Build an Engineering Metrics Program
Measuring software engineering excellence poses a significant challenge for most engineering organizations. While there is a growing need to assess productivity to unlock efficiencies and enhance the developer experience, there is also a critical need to ensure that metrics are not weaponized or manipulated. Striking this balance requires careful consideration of which engineering metrics are collected and how they are used.
The big picture view
Imagine a software team working to release a product. On the surface, everything seems fine, but behind the scenes, things are messy.
- Engineering leader
- Engineering manager
- Product manager
Releases are always late—even though sprint velocity looks good.
You’re constantly fighting fires to find out what’s slowing the process down. Without the right data, it’s nearly impossible to justify further investments or convincingly explain these setbacks to stakeholders and the board
Every day is a balancing act. Code reviews take too long, feedback comes late, and rework is common. The team’s effort is judged by deadlines instead of real results, which leads to frustration and lower quality work.
Customers want new features, but you can’t give clear timelines because deadlines keep slipping.
A simple question like “When will it ship?” turns into guessing games. This gap between product goals and engineering work makes planning a challenge.
Why an engineering metrics program? Transforming data into actionable OKRs & KPIs
“You can’t improve what you can’t measure.”
— Peter Drucker
Engineering organizations often aim for engineering excellence—the process of continuously improving people, processes, and tools to maximize impact. But how do you know what to improve? How do you understand if the change made an impact? That’s where an engineering metrics program comes in.
What is engineering excellence?
At its core, engineering excellence means optimizing three areas:
People
- Have the right team: Skilled people in the right roles.
- Have the right size: Not too many, not too few.
Processes
- Frictionless workflows: Minimize repetitive, low-value tasks.
- Cognitive load: Free up mental bandwidth for creative, high-impact work.
Tools
- Right tools for the job: Ensure the tech stack supports efficiency and scalability.
The big question
How do you optimize people, processes, and tools to create outsized impact? The answer lies in measuring what’s happening in your engineering organization. Metrics can help you identify bottlenecks, understand what’s working, and focus efforts where they matter most.
Here’s a framework — that you can use to align workforce, processes, and tooling to drive continuous improvement.
There are two main reasons to measure an engineering organization:
Understanding efficiency
- How is the team delivering results?

----------------------------------------

EXERCISE TASKS:
[A] Answer these questions using the engineering metrics text:
(i) What three areas does engineering excellence optimize?
(ii) What looks good even though releases are always late?
(iii) How many main reasons does it give for measuring an engineering organization?
[B] Resume the engineering metrics text, starting right after its final line.
The entries that come next have no connection to the engineering metrics text.

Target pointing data

----------------------------------------

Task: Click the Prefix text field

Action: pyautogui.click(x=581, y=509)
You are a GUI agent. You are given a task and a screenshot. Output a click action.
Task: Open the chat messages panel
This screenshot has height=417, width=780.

----------------------------------------

EXPECTED RESULTS:
[A]
(i) People, processes, and tools.
(ii) Sprint velocity.
(iii) Two.

[B]
- Where are the bottlenecks slowing things down?
Understanding Business impact
- What’s the business value of the engineering output?
- How do engineering results align with business goals?
Both are equally important, but they require different metrics to address their unique goals. Based on this we can categorize engineering metrics into two broad categories:
- Engineering Excellence metrics: Focus on team productivity, efficiency, and technical execution.
- Business Alignment metrics: Focus on how engineering outcomes drive business results.
Not all metrics contribute equally to both categories because the goals are different. The chart below shows how various metrics align with each initiative.
People, process & tooling
The first step to measuring metrics is gaining visibility. While focusing on people and their activities might seem enough, research shows it doesn't give the full picture. Bottlenecks often come from processes and tools as well.
To get meaningful insights, you need visibility across people, processes, and tools, and how they work together.
People Bottlenecks | Process Bottlenecks | Tooling Bottlenecks |
---|---|---|
Allocation of people | People working on low-value repetitive work | Tools that require manual effort resulting in slower processes |
People with mismatched capability or output | Lack of planning and frequent context switching | Security, reliability & governance |
Team reorganization | Poor communication | Tooling framework that does not work well together |
The DORA improvement framework
Step 1 - Get visibility
Understand the direction & challenge
The good news? The data you need is already there. Every commit, pull request, comment, and pipeline run generates data points that can help you map your improvement journey.
Correlate data to complete the story
The challenge is that this data is spread across different tools, built for different purposes, and consumed by different teams. Individually, these tools can’t show the whole picture.
Take DORA metrics as an example. They combine data from:
- Issue management systems (e.g., Jira, Azure DevOps Boards).
- Source code managers (e.g., GitHub, GitLab, Bitbucket).
- CI/CD tools (e.g., Jenkins, Harness).
- Incident management tools (e.g., ServiceNow).
By correlating data across these sources, you can connect activities, processes, and tooling to find bottlenecks faster.
DORA (DevOps Research & Assessment) metrics are widely recognized as the gold standard for measuring an engineering team’s health, performance, and productivity. They focus on velocity and stability, helping teams of all sizes track progress and identify areas for improvement:
- Lead Time for Changes: The amount of time it takes for an item (change request) from ideation, code to get in production.
- Deployment frequency: How often engineer teams successfully releases to production?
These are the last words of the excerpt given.